Forbidden by Tabitha Suzuma

Summary: Seventeen-year-old Lochan and sixteen-year-old Maya have always felt more like friends than siblings. Together they have stepped in for their alcoholic, wayward mother to take care of their three younger siblings. As defacto parents to the little ones, Lochan and Maya have had to grow up fast. And the stress of their lives—and the way they understand each other so completely—has also also brought them closer than two siblings would ordinarily be. So close, in fact, that they have fallen in love. Their clandestine romance quickly blooms into deep, desperate love. They know their relationship is wrong and cannot possibly continue. And yet, they cannot stop what feels so incredibly right. As the novel careens toward an explosive and shocking finale, only one thing is certain: a love this devastating has no happy ending.

My Thoughts: As you can already probably tell from the summary, the relationship depicted by this book is far from normal. I had been hearing about it from several different blogs that I follow and decided to pick it up because reviews were fairly good and I was sort of shocked at just how exactly an author could write a book about an incestual relationship and make it… decent?

Suzuma’s writing is definitely far better than decent. It’s absorbing, gripping, engaging, and from the very beginning you see just how difficult Maya and Lochan’s lives are. Their drunk mother is completely absent and such a horrifyingly bad parent that it made me so angry for the kids. Lochan and Maya are completely in charge of their younger siblings and have to deal with making dinner every night, picking up and dropping off their two youngest siblings at school, reeling in a rebellious, lashing-out brother, and all this on top of their regular schoolwork. I was constantly anxious and worried for them and how their situation was going to pan out. Suzuma write their lives and sufferings and occasional lovely joys so convincingly.

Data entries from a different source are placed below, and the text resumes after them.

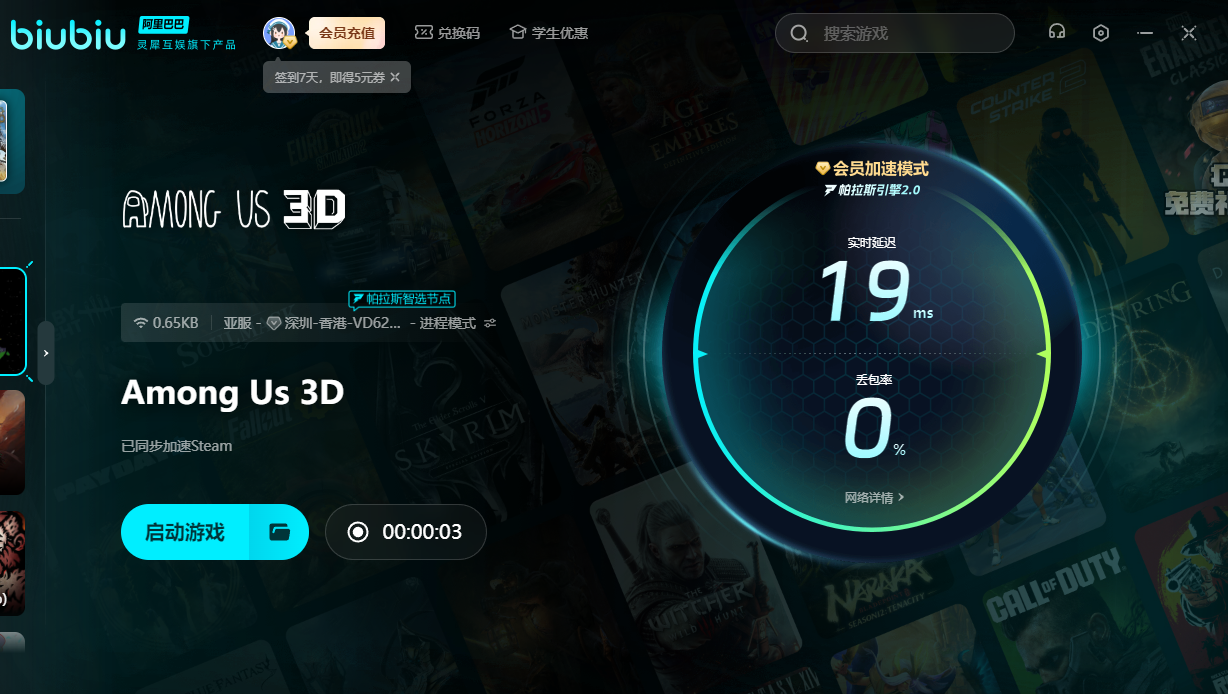Click the 帕拉斯智选节点 tag

pos(402,298)
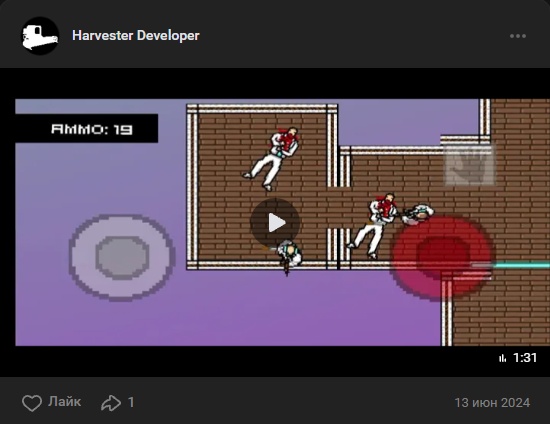This screenshot has height=424, width=550.
Task: Tap the translucent hand grab button
Action: pos(469,165)
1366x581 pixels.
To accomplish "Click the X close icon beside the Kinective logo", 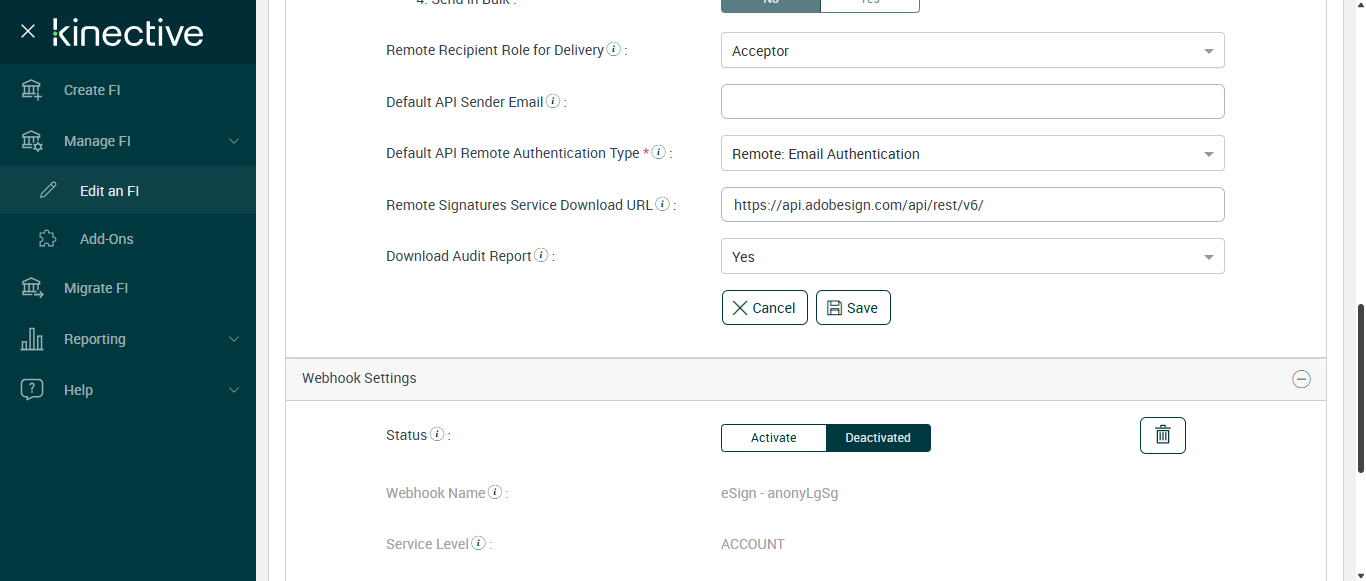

You can see just exactly how Maya and Lochan begin falling into each other. There is no one else around. There is no one else they can depend on and confide in and love. I saw it happen and while I understood it, I was slamming on the brakes in my head the whole time. Once their clandestine romance began I couldn’t understand it truly. The societal and cultural taboo threw up an immediate wall for me, and Suzuma’s beautiful writing couldn’t get me through it.

I was still desperate to know what happened to them, all the way up to the end. And boy was it an ending. Forbidden was perfectly paced and engrossing and definitely well written.

I wouldn’t say I was convinced or involved in the romance–but that’s not truly the point. The best and most successful part of Forbidden was the story of 5 children who loved each other trying to make it absolutely on their own in a world that had little sympathy or use for them.

Author Website: http://www.tabithasuzuma.com/

The Rules of Survival by Nancy Werlin

Rating: 6 out of 10
Summary: It all starts when Matthew observes a heroic scene in a convenience store: A man named Murdoch puts himself between an abusive father and his son. Matt is determined to get to know this man. And when, amazingly, Murdoch begins dating Matt’s mother, it seems as if life may become peaceful for the first time.

Matt and his sisters have never before known a moment of peace in a household ruled by their unpredictable, vicious mother. And so, after Murdoch inevitably breaks up with her and the short period of family calm is over, Matt sees that he needs to take action. He refuses to let his family remain at risk. Can he call upon his hero, Murdoch? And if not, what might his desperation lead him to do? From Barnes&Noble.Com

Commentary: Pretty in-depth Young Adult novel. Presents the complexity of abuvsive parents pretty well. Matthew was an interesting narrator and the novel in the format of a letter or narrative to his little sister was a good idea.

Mmm, not much else to say. Nice hero.